GRADE = Grading of Recommendations Assessment Development and Evaluation
It’s a system for evaluating how much to trust a study.
Key Concept: Not All Evidence Is Equal
Hierarchy of Evidence Quality:
- Systematic Review of High-Quality RCTs (Strongest)
- Randomized Controlled Trials (RCTs)
- Well-Designed Prospective Cohort Studies
- Well-Designed Case-Control Studies
- Lower-Quality Observational Studies
- Case Series / Case Reports
- Expert Opinion (Weakest)
Why Quality Matters
Same number of studies ≠ same evidence quality
- 50 anecdotal reports (“I took this and felt better”) = Weak evidence
- 1 high-quality RCT (“We randomly assigned 1000 people, tracked them 2 years”) = Strong evidence
Types of Bias to Watch For
- Selection bias: How participants were chosen
- Confounding: Hidden variables affecting results
- Measurement error: Inaccurate measurement
- Publication bias: Only positive results published
- Observer bias: Researcher sees what they expect to see
Part 10: Putting It All Together
When reading ERSA explanations, you’ll see all these concepts working together:
Theory is evaluated by:
├─ 9 Bradford Hill Criteria (strength, consistency, etc.)

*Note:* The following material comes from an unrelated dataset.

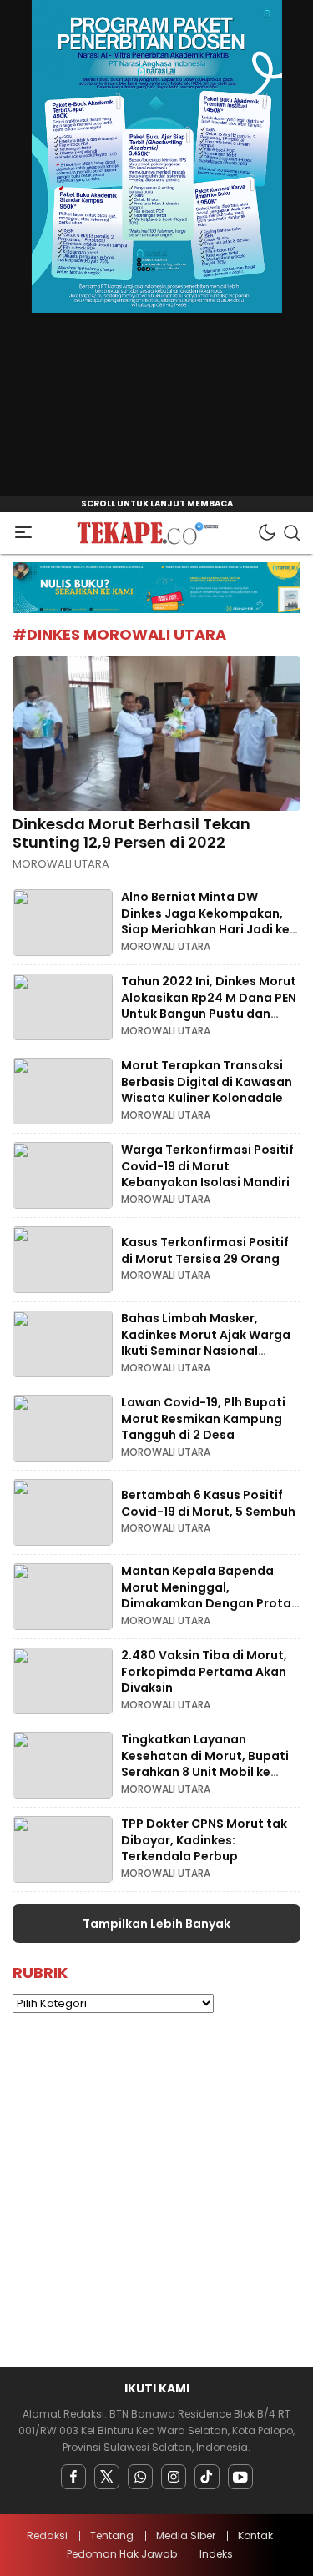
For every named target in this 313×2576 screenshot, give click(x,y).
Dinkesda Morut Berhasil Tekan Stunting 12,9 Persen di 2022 (131, 833)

├─ CMMI Maturity (ad-hoc to optimized)
├─ Research Program Health (progressive vs. degenerating)
├─ GRASP Implementation Phase (theoretical to operational)
├─ Bloom's Learning Complexity (how hard to understand)

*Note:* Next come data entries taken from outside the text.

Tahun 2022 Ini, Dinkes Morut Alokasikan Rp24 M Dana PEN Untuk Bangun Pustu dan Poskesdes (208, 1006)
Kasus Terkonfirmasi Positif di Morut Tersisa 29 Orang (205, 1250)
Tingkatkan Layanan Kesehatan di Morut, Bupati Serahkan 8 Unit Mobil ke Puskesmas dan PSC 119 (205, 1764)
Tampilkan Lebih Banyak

├─ Sagan Standard (how much evidence needed)
├─ Falsifiability (can it be tested?)
├─ Paradigm status (is it revolutionary?)
└─ Longevity & consensus (how long accepted, by whom?)

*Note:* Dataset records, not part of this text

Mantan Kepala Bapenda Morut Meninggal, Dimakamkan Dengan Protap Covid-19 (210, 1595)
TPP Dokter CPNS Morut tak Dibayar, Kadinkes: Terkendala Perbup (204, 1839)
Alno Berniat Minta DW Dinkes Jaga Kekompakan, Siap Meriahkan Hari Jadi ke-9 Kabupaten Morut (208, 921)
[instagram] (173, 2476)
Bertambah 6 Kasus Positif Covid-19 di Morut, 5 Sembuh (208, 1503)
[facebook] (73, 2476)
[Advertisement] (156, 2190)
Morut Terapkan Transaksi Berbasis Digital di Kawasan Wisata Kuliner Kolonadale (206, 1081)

This creates a multi-dimensional assessment, not just a single number.
Quick Reference Glossary
| Term | Means | ERSA Context |
|---|---|---|
| Bradford Hill Criteria | 9 ways to evaluate evidence | Score each 0-4; total gives ERSA estimate |
| Strength | Size of effect | Bigger effect = higher score |
| Consistency | How often replicated | More replication = higher score |
| Specificity | Scope of applicability | More specific claims = higher score |
| Temporality | Cause before effect | Essential for causation |
| Dose-Response | More cause → more effect? | Strong pattern = higher score |
| Plausibility | Reasonable mechanism exists? | Known mechanism = higher score |
| Coherence | Fits with other knowledge? | Better integration = higher score |
| Experiment | Controlled testing done? | More rigorous testing = higher score |
| Analogy | Similar mechanisms in other domains? | Strong parallels = higher score |
| CMMI Maturity | Organizational sophistication | Level 1 (ad-hoc) to Level 5 (optimized) |
| Progressive (P) | Generating new predictions | Positive sign; adds to ERSA |
| Degenerating (D) | Just defending old positions | Negative sign; lowers ERSA |
| GRASP Phase | Real-world implementation | Phase C (theoretical) to A (operational) |
| Learning Complexity | How hard to understand | 0-10 scale; metadata, not ERSA |
| Sagan Standard | Extraordinary evidence needed | Proportional to how counterintuitive |
| Falsifiable | Can be proven wrong | Required for ERSA 1+ |
| Paradigm Shift | Revolutionary change | ERSA 10-11 status |
| Consensus | % of scientists who agree | Indicator of ERSA level |
How to Read ERSA Explanations Now That You Know These Concepts
When ERSA explanation says:
“Bradford Hill Profile: Strength 3/4, Consistency 2/4, Experiment 3/4”
- Now you know it means: Effect size is strong (3/4), but replication is mixed (2/4), and experimental testing supports it (3/4)
“Research Program: Progressive (P)”
- Now you know it means: Theory is generating new predictions that are being confirmed
“CMMI Maturity: Level 4”
- Now you know it means: Statistical methods are standard; quality metrics established
“GRASP Phase: Phase A”
- Now you know it means: Actively implemented in real-world applications
“Learning Complexity: 8/10”
- Now you know it means: Requires graduate-level training to understand
“Sagan Adjustment: Extraordinary evidence required”
- Now you know it means: The claim is so counterintuitive it needed stronger evidence than normal
This primer should make the detailed ERSA explanations much more accessible and understandable!